Mross packt bei Raab aus: „Irgendwann muss man das Maul aufmachen!“ Über 300-mal moderierte Stefan Mross (50) „Immer wieder sonntags“ – nach dem Aus fand der Moderator deutliche Worte Zwei Stefans, jede Menge Seitenhiebe und am Ende sogar ein Fass Bier: Beim „Großen Stefan-Fest“ von Stefan Raab (59) bekam Stefan Mross (50) am Donnerstagabend ordentlich Bühne. Erst nahm Raab das unmittelbar zuvor ausgestrahlte „HeidiFest“ auseinander, dann wurde es persönlicher: Mross sprach über sein Aus bei „Immer wieder sonntags“, den Ärger danach und darüber, warum Interna überhaupt nach draußen gelangten.
Den Anfang machte dieses Mal nicht der Hausherr. Stattdessen spazierte Mross in Lederhosen ins Studio, begrüßte das tobende Publikum mit „Habe die Ehre zusammen“ und genoss den Empfang sichtbar.
„Ihr dürft euch wieder niedersetzen, sonst komme ich mir vor wie Johannes Heesters hier“, scherzte er. Auch seinen bekannten Sonntags-Gruß hatte er dabei: „Normalerweise heißt es ja immer: Einen wunderschönen guten Morgen live aus dem Europa-Park in Rust.“ Diesmal eben nicht – stattdessen grinste Mross: „Warum schaut der Stefan Raab heute so geil aus?
War er beim Friseur? Hat er sich was verpflanzen lassen?
Hat er weniger Zähne?“ Schließlich löste er auf: „Nein, mein Name ist Stefan Mross und wir feiern heute das große Stefan-Fest.“
Als der Raabinator auftauchte, hatte er sich sein erstes Opfer längst ausgesucht: Das „HeidiFest“ von Heidi Klum (53): „War das ein Fest! Was soll ich dazu sagen als RTL-Chef?
Entschuldigung!“, spottete er.

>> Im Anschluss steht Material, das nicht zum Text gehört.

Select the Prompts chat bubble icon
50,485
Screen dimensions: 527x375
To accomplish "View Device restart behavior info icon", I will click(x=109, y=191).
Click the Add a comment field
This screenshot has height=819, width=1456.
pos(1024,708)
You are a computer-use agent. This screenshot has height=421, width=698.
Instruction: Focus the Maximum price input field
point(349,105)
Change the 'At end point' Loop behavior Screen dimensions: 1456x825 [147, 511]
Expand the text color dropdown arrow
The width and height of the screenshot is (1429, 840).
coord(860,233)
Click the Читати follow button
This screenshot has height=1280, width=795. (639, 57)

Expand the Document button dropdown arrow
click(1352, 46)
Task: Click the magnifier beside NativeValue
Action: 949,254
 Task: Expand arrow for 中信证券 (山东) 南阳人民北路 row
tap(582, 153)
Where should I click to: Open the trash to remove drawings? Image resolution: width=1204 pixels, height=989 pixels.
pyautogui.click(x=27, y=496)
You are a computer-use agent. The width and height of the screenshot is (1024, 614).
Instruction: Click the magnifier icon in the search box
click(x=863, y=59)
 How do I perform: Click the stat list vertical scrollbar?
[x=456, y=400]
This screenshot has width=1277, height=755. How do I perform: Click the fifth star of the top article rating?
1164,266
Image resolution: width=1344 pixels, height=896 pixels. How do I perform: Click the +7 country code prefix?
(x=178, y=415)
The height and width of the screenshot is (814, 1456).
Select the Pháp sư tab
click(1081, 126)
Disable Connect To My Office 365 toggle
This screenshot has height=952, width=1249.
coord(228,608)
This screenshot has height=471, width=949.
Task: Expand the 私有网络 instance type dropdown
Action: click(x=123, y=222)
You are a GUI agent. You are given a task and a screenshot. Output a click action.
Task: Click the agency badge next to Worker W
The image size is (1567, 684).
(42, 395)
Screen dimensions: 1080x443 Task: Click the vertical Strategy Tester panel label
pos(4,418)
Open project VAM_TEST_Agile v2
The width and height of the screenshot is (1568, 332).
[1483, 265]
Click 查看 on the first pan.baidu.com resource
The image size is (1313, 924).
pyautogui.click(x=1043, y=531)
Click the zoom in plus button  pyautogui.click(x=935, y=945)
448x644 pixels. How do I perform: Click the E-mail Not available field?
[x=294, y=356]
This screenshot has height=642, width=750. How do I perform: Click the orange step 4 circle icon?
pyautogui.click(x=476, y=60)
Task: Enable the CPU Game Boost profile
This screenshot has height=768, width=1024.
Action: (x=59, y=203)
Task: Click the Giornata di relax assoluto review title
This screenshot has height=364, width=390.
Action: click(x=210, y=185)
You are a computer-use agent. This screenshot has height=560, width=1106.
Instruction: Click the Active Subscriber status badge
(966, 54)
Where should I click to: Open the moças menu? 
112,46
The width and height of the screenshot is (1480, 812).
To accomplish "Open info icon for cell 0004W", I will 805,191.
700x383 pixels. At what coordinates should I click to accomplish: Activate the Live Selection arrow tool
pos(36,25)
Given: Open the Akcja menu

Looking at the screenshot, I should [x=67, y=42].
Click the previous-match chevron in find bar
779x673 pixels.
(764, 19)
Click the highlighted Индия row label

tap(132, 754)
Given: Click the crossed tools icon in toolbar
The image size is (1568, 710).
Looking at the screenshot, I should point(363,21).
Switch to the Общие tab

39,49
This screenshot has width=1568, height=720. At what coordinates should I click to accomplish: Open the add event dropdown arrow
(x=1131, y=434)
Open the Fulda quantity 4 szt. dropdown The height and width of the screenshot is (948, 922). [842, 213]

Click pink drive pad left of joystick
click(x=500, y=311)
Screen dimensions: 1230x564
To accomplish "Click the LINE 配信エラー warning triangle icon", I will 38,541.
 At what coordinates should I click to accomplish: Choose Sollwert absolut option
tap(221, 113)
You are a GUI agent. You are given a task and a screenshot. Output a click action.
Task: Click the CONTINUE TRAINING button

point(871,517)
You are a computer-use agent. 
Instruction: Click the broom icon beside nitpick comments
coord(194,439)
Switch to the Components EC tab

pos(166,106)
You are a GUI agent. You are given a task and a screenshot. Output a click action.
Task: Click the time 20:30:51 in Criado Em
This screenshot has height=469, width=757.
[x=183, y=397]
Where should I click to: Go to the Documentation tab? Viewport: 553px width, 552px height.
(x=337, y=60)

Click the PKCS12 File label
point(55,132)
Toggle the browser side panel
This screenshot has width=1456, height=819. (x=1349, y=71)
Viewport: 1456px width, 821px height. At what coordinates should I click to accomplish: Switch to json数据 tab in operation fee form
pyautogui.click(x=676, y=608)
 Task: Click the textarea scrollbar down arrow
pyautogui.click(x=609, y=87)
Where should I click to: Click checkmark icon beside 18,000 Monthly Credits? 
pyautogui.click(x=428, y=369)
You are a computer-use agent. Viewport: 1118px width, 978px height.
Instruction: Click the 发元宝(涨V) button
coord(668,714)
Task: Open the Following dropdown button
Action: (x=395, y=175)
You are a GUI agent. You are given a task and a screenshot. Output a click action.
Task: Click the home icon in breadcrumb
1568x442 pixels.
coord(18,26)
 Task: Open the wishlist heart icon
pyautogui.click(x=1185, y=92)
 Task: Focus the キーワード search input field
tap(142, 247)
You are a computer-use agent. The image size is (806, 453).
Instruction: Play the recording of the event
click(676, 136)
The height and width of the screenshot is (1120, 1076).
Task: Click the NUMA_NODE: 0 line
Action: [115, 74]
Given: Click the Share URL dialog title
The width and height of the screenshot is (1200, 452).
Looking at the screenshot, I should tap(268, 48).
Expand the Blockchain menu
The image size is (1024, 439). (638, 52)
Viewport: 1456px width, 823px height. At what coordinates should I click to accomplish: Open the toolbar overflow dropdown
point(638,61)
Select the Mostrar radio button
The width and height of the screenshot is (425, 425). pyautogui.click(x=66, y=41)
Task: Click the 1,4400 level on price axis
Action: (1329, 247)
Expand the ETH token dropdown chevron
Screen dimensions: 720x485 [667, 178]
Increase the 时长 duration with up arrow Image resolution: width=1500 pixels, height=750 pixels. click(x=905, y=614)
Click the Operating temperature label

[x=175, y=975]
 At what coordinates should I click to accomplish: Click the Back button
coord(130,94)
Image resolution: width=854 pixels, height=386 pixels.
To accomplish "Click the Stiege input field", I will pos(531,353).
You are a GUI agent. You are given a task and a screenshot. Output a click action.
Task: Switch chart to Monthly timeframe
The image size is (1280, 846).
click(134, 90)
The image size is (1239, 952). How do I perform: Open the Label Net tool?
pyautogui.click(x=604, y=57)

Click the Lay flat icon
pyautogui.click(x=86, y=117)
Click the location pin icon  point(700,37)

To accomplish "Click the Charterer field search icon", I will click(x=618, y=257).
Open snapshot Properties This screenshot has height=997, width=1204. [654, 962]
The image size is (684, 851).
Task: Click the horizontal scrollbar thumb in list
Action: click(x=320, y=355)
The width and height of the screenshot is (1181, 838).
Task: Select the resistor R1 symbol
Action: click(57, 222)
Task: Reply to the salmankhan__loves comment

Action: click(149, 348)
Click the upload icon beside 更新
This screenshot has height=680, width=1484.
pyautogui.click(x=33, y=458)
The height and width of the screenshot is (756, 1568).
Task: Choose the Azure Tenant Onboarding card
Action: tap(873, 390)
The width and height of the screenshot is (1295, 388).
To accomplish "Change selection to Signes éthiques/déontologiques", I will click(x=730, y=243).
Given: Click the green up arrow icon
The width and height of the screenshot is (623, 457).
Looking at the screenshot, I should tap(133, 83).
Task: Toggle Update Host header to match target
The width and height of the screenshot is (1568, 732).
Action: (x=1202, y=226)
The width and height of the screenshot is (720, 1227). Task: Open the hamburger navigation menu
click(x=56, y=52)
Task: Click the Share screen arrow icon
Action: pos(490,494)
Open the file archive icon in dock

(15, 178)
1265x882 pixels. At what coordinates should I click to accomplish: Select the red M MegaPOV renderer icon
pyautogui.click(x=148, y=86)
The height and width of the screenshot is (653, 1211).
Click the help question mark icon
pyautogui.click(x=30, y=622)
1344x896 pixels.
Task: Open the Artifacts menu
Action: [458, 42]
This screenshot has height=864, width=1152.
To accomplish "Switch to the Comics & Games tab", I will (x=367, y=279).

Noch härter: „Da soll noch mal einer behaupten, sturzbesoffen könnte man kein Qualitätsfernsehen machen.“ Besonders die 90er-Kapelle Rednex hatte es ihm angetan.
Nach einem Ausschnitt ihres Auftritts witzelte Raab: „Wenn Sie sich fragen, was da so geknallt hat: Das waren die Fernseher von den Nachbarn, die die aus den Fenstern geschmissen haben.“ Auch Naomi Campbell (56) am DJ-Pult kam nicht ungeschoren davon: „Da hat sich die dreijährige Ausbildung an der Micaela-Schäfer-DJ-Universität gelohnt.“
Stefan Raab (heute 59, Mitte) und Stefan Mross (r.) kennen sich seit Jahrzehnten. Hier auf dem Bild mit Norbert Rier (heute 66) von den Kastelruther Spatzen im Jahr 2000 beim „Musikantenstadl“
Später erinnerte sich Mross mit Raab an Karl Moik und den „Musikantenstadl“, bevor es um „Immer wieder sonntags“ ging.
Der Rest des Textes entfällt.